FIG. 3 illustrates a cross-sectional view of a system 300 that includes the running tool assembly 102 of FIG. 1 coupled to a running string 306, according to an example embodiment. The system 300 is substantially the same as that described above with regard to the system 100 of FIG. 1, except as specifically stated below. For the sake of brevity, the similarities will not be repeated hereinbelow. Referring now to FIG. 3, the running string 306 is coupled to the running tool assembly 102. To illustrate, the running string 306 is coupled to the upper pipe 110 at a joint 308. For example, the running string 306 may be screwed on to the upper end portion of the upper pipe 110.

To illustrate, after a desired length of the casing 108 is assembled by screwing together multiple casings, the casing 108 is coupled to the high pressure wellhead 106 at the surface (e.g., offshore rig) as described above or at a factory. The MCD 104 may then be coupled to the high pressure wellhead 106. The running tool assembly 102 components may then be coupled together to form the running tool assembly at the surface or factory. The running tool assembly 102 may then be coupled to the high pressure wellhead 106.

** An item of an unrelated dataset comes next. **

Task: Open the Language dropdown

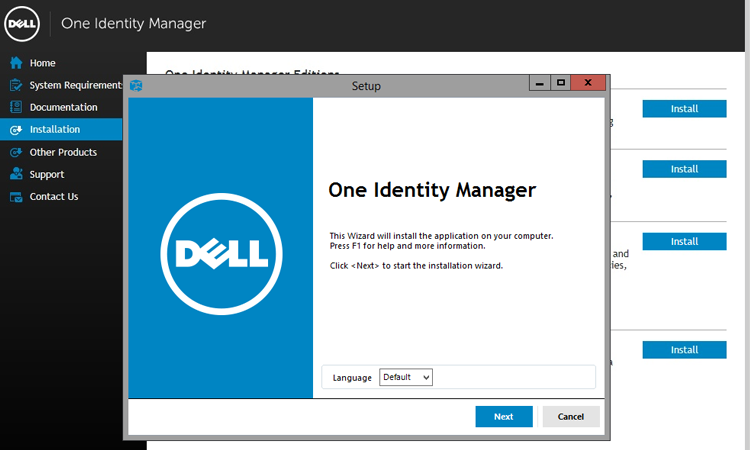Action: click(x=406, y=377)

Before running the MCD 104, the high pressure wellhead 106, and the casing 108 to or near the seafloor level using the running tool assembly 102, the running string 306 is coupled to the upper pipe 110. The running tool assembly 102 coupled to the running string 306 may then be used to run the MCD 104, the high pressure wellhead 106, and the casing 108 to or near the seafloor in a single trip, where the high pressure wellhead 106 is seated in a conductor wellhead housing 302.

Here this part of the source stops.